Guest Column by J. Paul Kirby '92

Now is obviously the time when all good undergraduates abandon their problem sets to focus on the impending doom that elected student government could very soon bring to their lives, unless of course, they act decisively to elect the right set of candidates, in which case life will be happy for yet another year.

Some have written over the past few weeks that the lack of interest in last year's election was due to rigorous campaign restrictions, somehow keeping back the flood of zillions of interested candidates. I just don't understand this; certainly students being devoted to academics or otherwise apathetic to student government kept far more students from wanting to run than campaign restrictions kept willing candidates locked out, and so I must disagree with these writers.

Indeed, these people who rise from their coffins every February and March to bemoan the unrepresentative and ineffective Undergraduate Association are most curious creatures, for in so doing they suggest that student government should be powerful, representative, active, and potentially highly regulative of their daily lives -the exact opposite of what it is now. I disagree with them, as do most students, who I think should be quite content with the UA as a mostly harmless organization.

Some have proclaimed the UA elitist and exclusionary, but these people (invariably candidates seeking UA "power") seem to forget that the pace and pressure of MIT's coursework demands that the UA, like other student activities, recruit and recruit and recruit and take anyone who is interested. The UA, like every other student activity, could not survive with exclusionary policies.

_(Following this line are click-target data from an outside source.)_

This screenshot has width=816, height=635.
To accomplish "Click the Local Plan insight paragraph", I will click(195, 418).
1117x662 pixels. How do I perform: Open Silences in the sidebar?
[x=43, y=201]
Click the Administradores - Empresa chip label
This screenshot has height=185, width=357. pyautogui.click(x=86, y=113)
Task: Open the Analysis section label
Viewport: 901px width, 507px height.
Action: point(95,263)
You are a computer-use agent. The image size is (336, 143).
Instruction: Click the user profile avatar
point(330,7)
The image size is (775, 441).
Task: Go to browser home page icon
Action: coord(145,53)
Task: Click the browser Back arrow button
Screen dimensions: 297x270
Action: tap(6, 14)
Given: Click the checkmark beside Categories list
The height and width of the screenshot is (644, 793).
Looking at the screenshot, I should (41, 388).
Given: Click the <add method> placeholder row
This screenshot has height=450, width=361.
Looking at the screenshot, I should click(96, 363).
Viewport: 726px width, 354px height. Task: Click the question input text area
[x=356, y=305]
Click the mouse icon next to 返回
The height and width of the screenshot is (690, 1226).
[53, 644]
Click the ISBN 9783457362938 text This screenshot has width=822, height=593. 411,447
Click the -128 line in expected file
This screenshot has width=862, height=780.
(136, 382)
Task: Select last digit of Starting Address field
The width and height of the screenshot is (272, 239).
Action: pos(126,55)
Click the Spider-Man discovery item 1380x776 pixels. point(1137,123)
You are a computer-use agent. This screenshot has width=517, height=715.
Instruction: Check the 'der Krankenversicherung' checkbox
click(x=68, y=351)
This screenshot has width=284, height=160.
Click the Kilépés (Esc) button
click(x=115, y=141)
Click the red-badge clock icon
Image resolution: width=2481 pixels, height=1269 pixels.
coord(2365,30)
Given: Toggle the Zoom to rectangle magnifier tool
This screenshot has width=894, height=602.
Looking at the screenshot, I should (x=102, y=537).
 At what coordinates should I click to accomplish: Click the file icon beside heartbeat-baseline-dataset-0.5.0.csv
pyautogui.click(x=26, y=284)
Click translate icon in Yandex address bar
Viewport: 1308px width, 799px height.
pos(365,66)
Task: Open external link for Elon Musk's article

Some have attacked the UA Council for being unrepresentative and ineffective, but this has almost always been so and won't substantially change no matter whom the student body votes for. The work the UA gets done (when it gets any done at all) is almost never done by the Council, but by committees like the Finance Board, the Nominations Committee, the Student Life Committee, and other ad hoc committees that respond to specific issues. These committees, which sometimes go nowhere fast but sometimes are pretty impressive, are a far cry from the Council, whose effectiveness has always been a function of how threatened the student body perceives itself.

When a "really dangerous administration proposal" surfaces (usually once or twice every five years), students reluctantly become active in student government to advocate their interests, an ad hoc committee is formed, and the UA Council becomes just effective enough to represent and advance those interests. When the crisis subsides, so does the Council's effectiveness.

Those who argue that the Council should be active and effective even when there is no crisis, I think, argue for a far more invasive form of government than most students would prefer. Should the UA Council set tuition, hear disciplinary cases, or send out patrols to ensure that students comply with MIT policy (or gasp UA policy)? More important, should it begin to get powerful enough to contemplate such things?

I for one am quite happy to have the UA Council idle for most of the time. Whenever something important has come up, more students have gotten involved and have brought the UA what is in fact an impressive, if sparse, record of defeating administration proposals (Report of the Faculty's Freshman Housing Committee, 1985-6; Pass/Fail, 1986-7) and implementing student services (the Course Evaluation Guide, 1979 and 1985; Safe Ride, 1990). The UA has more than earned its keep and in its present structure remains quite able to attract undergraduates into effective service should another crisis arise.

The Council, only one part of the UA, is not "unrepresentative" and "ineffective": it is bored, and therefore harmless, and that's just fine with me. I don't mean to say, though, that the election is unimportant; there is every reason to go out and vote. The more people that vote, the less the chance that a small corrupt minority will win. And good people are needed in the UA, not to make the Council better, but to focus on specific issues and projects that may or may not be in the limelight.

You might expect a former "UA insider" like me to disagree with candidates who belabor how ineffective the UA is, and I do. But I wouldn't respond by simply saying that the UA is effective; I'd say that those candidates shouldn't just talk about what they can do to make the UA more effective, but also about why it should even be so effective in the first place.

J. Paul Kirby '92, Director, UA Information Services Group, is a former: Undergraduate Association vice president;UA Alcohol Policy Committee chair;UA Finance Board Review Group chair; and UA Judicial Review Board chair.